-- Input records --
········

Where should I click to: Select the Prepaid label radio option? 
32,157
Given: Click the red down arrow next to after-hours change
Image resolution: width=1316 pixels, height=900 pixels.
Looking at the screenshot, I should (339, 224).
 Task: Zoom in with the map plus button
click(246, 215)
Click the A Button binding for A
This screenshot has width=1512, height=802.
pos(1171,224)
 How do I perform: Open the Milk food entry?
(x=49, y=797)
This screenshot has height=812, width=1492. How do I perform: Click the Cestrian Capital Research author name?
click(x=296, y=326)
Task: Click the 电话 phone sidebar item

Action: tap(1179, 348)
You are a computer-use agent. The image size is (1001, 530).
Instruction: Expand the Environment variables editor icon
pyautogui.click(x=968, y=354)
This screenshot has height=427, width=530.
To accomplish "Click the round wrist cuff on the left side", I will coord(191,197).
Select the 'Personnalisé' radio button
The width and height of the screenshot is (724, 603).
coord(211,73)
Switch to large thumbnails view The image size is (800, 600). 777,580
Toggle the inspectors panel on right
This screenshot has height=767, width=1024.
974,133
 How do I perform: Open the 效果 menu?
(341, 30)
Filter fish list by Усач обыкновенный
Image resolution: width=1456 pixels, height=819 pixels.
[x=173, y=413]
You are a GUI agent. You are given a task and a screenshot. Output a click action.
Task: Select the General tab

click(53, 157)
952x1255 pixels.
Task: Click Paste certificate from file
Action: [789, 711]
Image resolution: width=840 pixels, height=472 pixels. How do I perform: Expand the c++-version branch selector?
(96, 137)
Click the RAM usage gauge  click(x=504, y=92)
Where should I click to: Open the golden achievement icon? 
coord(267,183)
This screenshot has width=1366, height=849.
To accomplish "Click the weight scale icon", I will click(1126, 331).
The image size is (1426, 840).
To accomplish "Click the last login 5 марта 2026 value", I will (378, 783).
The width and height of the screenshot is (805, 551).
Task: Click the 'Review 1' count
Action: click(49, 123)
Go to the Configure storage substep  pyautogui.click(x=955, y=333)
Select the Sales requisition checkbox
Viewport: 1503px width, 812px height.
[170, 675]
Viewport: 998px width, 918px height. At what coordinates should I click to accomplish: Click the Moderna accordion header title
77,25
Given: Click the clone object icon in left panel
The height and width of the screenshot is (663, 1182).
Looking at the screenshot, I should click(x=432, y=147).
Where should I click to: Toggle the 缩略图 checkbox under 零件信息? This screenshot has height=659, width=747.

········

-- Task goal --
What is needed is the data above, output in full and exactly as it stands.

-- Final answer --
Where should I click to: Select the Prepaid label radio option? 
32,157
Given: Click the red down arrow next to after-hours change
Image resolution: width=1316 pixels, height=900 pixels.
Looking at the screenshot, I should (339, 224).
 Task: Zoom in with the map plus button
click(246, 215)
Click the A Button binding for A
This screenshot has width=1512, height=802.
pos(1171,224)
 How do I perform: Open the Milk food entry?
(x=49, y=797)
This screenshot has height=812, width=1492. How do I perform: Click the Cestrian Capital Research author name?
click(x=296, y=326)
Task: Click the 电话 phone sidebar item

Action: tap(1179, 348)
You are a computer-use agent. The image size is (1001, 530).
Instruction: Expand the Environment variables editor icon
pyautogui.click(x=968, y=354)
This screenshot has height=427, width=530.
To accomplish "Click the round wrist cuff on the left side", I will coord(191,197).
Select the 'Personnalisé' radio button
The width and height of the screenshot is (724, 603).
coord(211,73)
Switch to large thumbnails view The image size is (800, 600). 777,580
Toggle the inspectors panel on right
This screenshot has height=767, width=1024.
974,133
 How do I perform: Open the 效果 menu?
(341, 30)
Filter fish list by Усач обыкновенный
Image resolution: width=1456 pixels, height=819 pixels.
[x=173, y=413]
You are a GUI agent. You are given a task and a screenshot. Output a click action.
Task: Select the General tab

click(53, 157)
952x1255 pixels.
Task: Click Paste certificate from file
Action: [789, 711]
Image resolution: width=840 pixels, height=472 pixels. How do I perform: Expand the c++-version branch selector?
(96, 137)
Click the RAM usage gauge  click(x=504, y=92)
Where should I click to: Open the golden achievement icon? 
coord(267,183)
This screenshot has width=1366, height=849.
To accomplish "Click the weight scale icon", I will click(1126, 331).
The image size is (1426, 840).
To accomplish "Click the last login 5 марта 2026 value", I will (378, 783).
The width and height of the screenshot is (805, 551).
Task: Click the 'Review 1' count
Action: click(49, 123)
Go to the Configure storage substep  pyautogui.click(x=955, y=333)
Select the Sales requisition checkbox
Viewport: 1503px width, 812px height.
[170, 675]
Viewport: 998px width, 918px height. At what coordinates should I click to accomplish: Click the Moderna accordion header title
77,25
Given: Click the clone object icon in left panel
The height and width of the screenshot is (663, 1182).
Looking at the screenshot, I should click(x=432, y=147).
Where should I click to: Toggle the 缩略图 checkbox under 零件信息? This screenshot has height=659, width=747.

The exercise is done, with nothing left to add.